▸ **Your task**:
Retype the part of the material that opens with the line containing "[Facebook] (565, 1096)" and runs through the end of the material, leaving the pictures out of your answer.

Data on locating visible targets
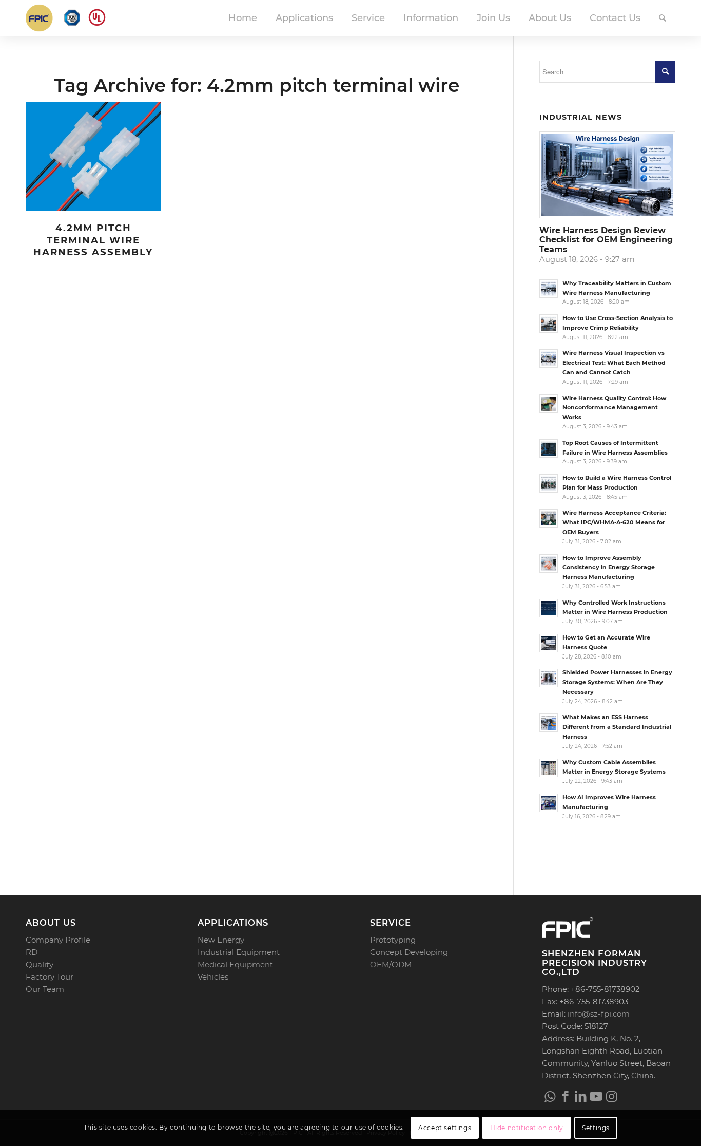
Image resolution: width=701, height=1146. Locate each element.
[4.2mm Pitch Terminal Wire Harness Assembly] (93, 156)
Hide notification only (526, 1128)
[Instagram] (611, 1096)
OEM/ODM (391, 964)
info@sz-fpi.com (599, 1014)
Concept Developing (409, 952)
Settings (596, 1128)
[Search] (662, 18)
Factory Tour (49, 977)
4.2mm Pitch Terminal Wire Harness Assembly (93, 240)
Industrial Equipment (239, 952)
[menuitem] (242, 18)
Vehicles (213, 977)
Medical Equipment (235, 964)
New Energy (221, 940)
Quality (39, 964)
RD (31, 952)
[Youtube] (595, 1096)
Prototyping (393, 940)
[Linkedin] (580, 1096)
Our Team (45, 989)
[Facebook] (565, 1096)
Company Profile (58, 940)
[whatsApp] (549, 1096)
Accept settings (444, 1128)
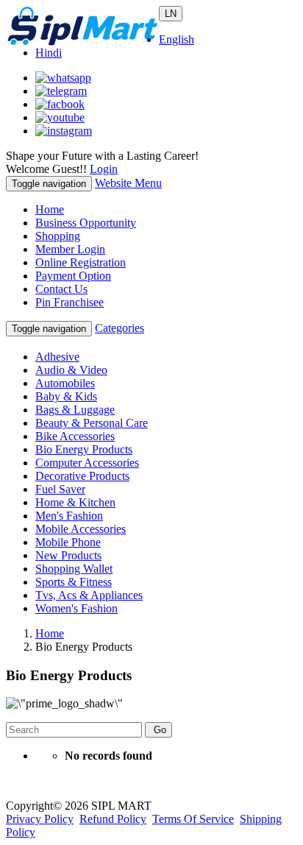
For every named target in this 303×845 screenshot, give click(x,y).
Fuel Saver (60, 489)
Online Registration (80, 262)
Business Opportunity (85, 222)
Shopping (57, 236)
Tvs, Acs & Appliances (89, 595)
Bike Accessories (75, 436)
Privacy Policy (40, 819)
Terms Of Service (193, 819)
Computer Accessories (87, 462)
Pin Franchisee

▸ **Completed task**:
[Facebook] (565, 1096)
Company Profile (58, 940)
[whatsApp] (549, 1096)
Accept settings (444, 1128)
For every named target in this 303×845 screenshot, give click(x,y).
Fuel Saver (60, 489)
Online Registration (80, 262)
Business Opportunity (85, 222)
Shopping (57, 236)
Tvs, Acs & Appliances (89, 595)
Bike Accessories (75, 436)
Privacy Policy (40, 819)
Terms Of Service (193, 819)
Computer Accessories (87, 462)
Pin Franchisee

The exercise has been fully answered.